##### Data #####

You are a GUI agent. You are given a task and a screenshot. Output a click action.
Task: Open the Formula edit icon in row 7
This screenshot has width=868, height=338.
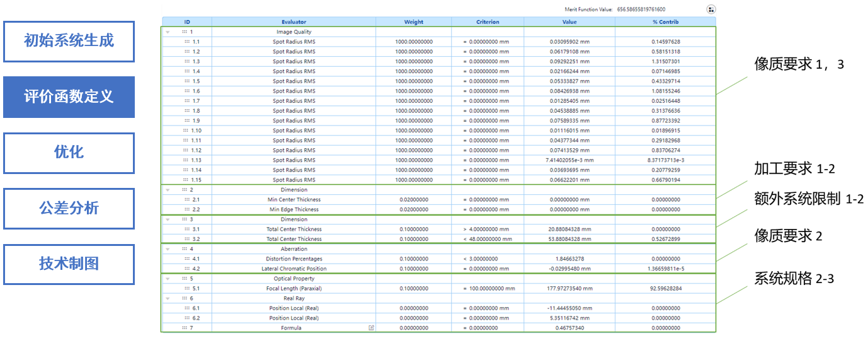(371, 328)
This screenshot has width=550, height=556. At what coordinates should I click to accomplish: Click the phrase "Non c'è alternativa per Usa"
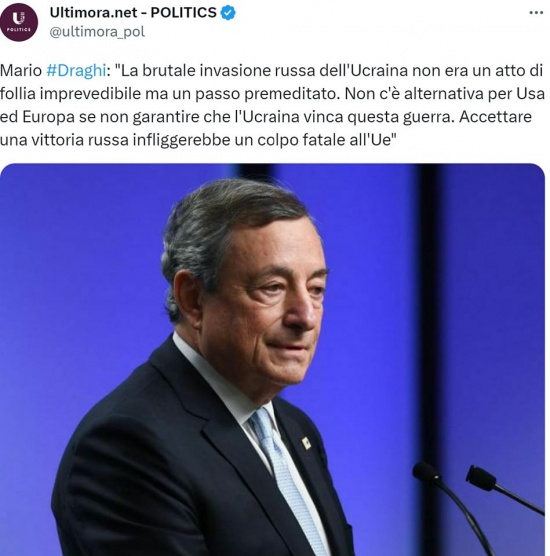[445, 94]
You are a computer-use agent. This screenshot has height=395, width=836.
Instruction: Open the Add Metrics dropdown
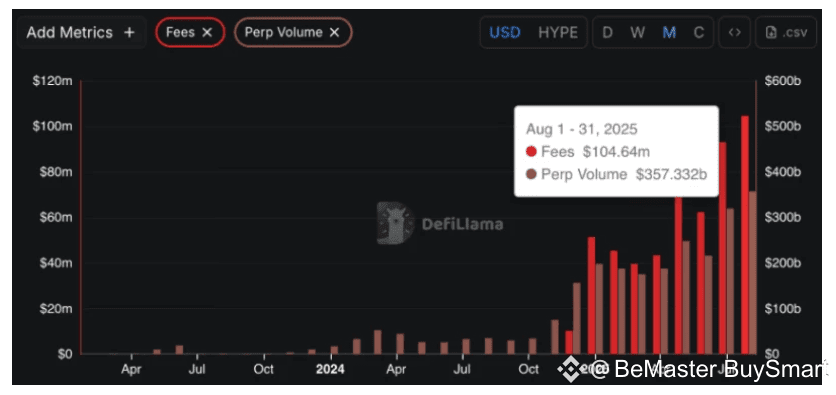tap(81, 33)
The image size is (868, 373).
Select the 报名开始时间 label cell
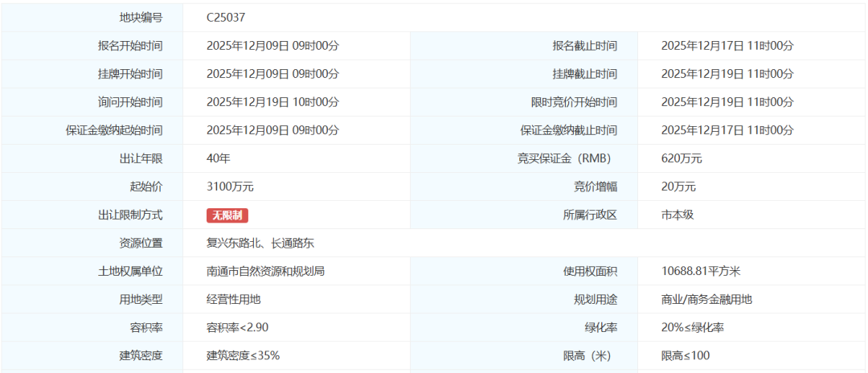(129, 46)
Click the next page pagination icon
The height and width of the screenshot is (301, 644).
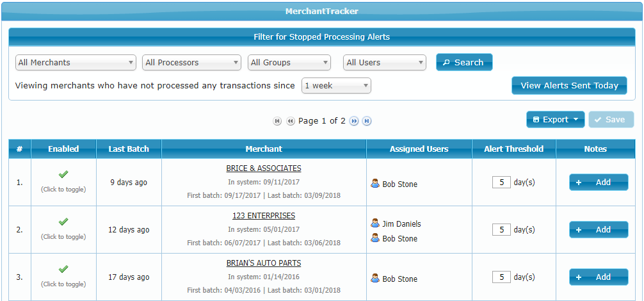[x=354, y=121]
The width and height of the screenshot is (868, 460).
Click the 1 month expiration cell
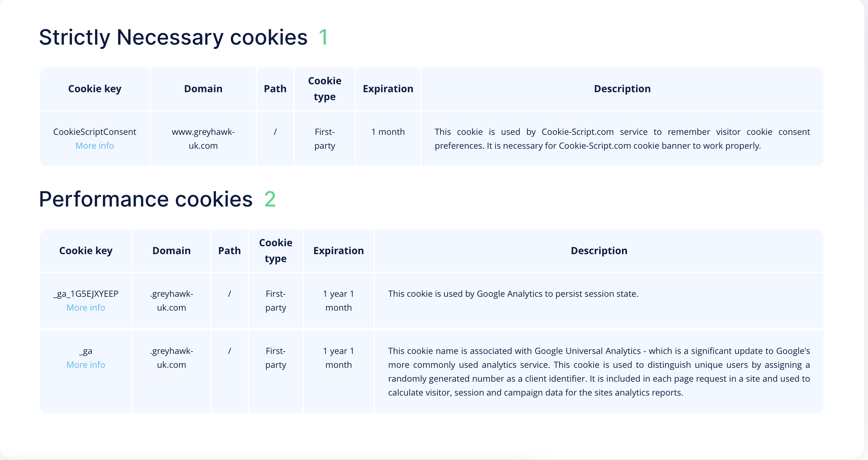click(388, 132)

#####

• _Problem requirements_: Whenever the word "icon" appears in a line above, copy that line.

• _Answer space_:
Task: Open the Formula edit icon in row 7
Click the next page pagination icon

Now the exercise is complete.